England is well known for its stately homes. Producers of period dramas such as Downton Abbey and adaptations of Austen novels are spoilt for choice when choosing locations.
Lacock Abbey and Alnwick Castle were used in the Harry Potter films. In the West Midlands where I live there are dozens of National Trust properties to visit, including Hanbury Hall and Charlecote Park, and many are less than an hours drive from the city centre.
We expect to see such grand homes in the countryside where the landed gentry had their estates. Not in city centres. Yet Birmingham, before the industrial revolution, was rural. My grandfather, who was born in Smethwick, worked as a farm hand as a young boy.
So it should be no surprise that there were many grand houses and heritage buildings in Birmingham, dating back to the Jacobean period. There are two houses that I would recommend both tourists and residents of Birmingham visit.
Both are owned and managed by Birmingham Museums and there is usually an entry fee. I visited both properties on a Heritage Open Day so on these occasion the visits were free.
Aston Hall, built in the Jacobean style, is a stone’s throw away from the Aston Villa football ground. This 17th century red brick mansion is situated in a public park and King Charles 1 visited the then owner, Sir Thomas Holte, in 1642 and in 1643 the hall was attacked by Parliamentarian forces. The hole you can see in the staircase was made by a cannonball when the house was under siege. Incidentally the Holte End at Villa Park was named after Sir Thomas.
The gardens are lovely.
I have not yet been but I have been told that Aston Hall by Candlelight is an experience not to be missed. You can also get married here.
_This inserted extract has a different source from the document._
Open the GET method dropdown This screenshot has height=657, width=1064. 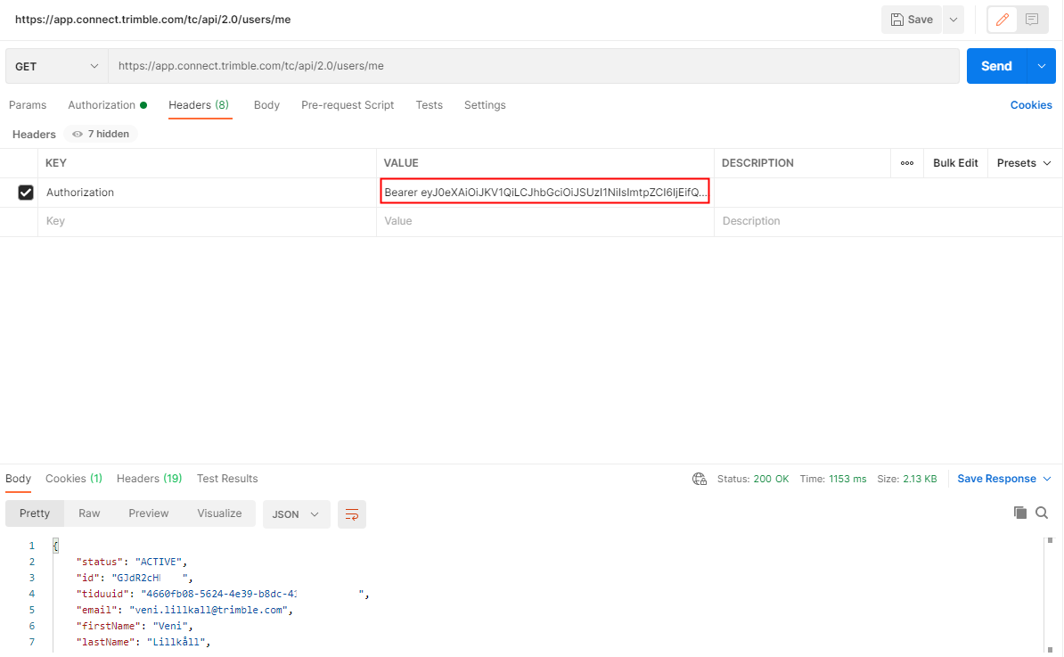pyautogui.click(x=57, y=66)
The guided tour was extremely informative and engaging, and I found out so more about my city’s history. There is also a shop and a cafe. A visit to Aston Hall is an excellent day out for all the family.
Blakesley Hall is one of the oldest buildings in Birmingham. Built in 1590, this Elizabethan house is a fine example of Tudor architecture. Built by Richard Smalbroke, it was designed to show off his wealth and status. It is amazing that it survived the developers bulldozers as it is in the centre of a 60’s housing development. Birmingham has a history of destroying its heritage. This is why the National Trust and similar organisations are so important to preserving our heritage.
While I knew about Aston Hall, and realised that it was amiss of me not to have visited before, I didn’t know anything about Blakesley Hall. It was a wet and windy Sunday and we wanted to go out somewhere, but not too far, and then I saw that there was another Heritage Open Day here.
Modest compared to Aston Hall, the house is still impressive. The gardens were stunning.
The cake in the café delicious.
Some of the rooms had been made up as they may have been when the family were living there, with much of the original wallpaper still intact.
It was perfect Sunday afternoon out.
Even on free Heritage days both of these properties were relatively quiet. I asked at Blakesley Hall if people living in the close by houses visited the hall. It seems not despite BMAG trying to involve the community in activities and events.
We will drive hundreds of miles to visit the castles in Northumberland and Wales (or in my case National Trust properties in Melbourne) yet ignore the heritage on our doorstep. And that is a shame.
If you live in Birmingham, or are visiting the city, make time to visit these two properties. You won’t be disappointed.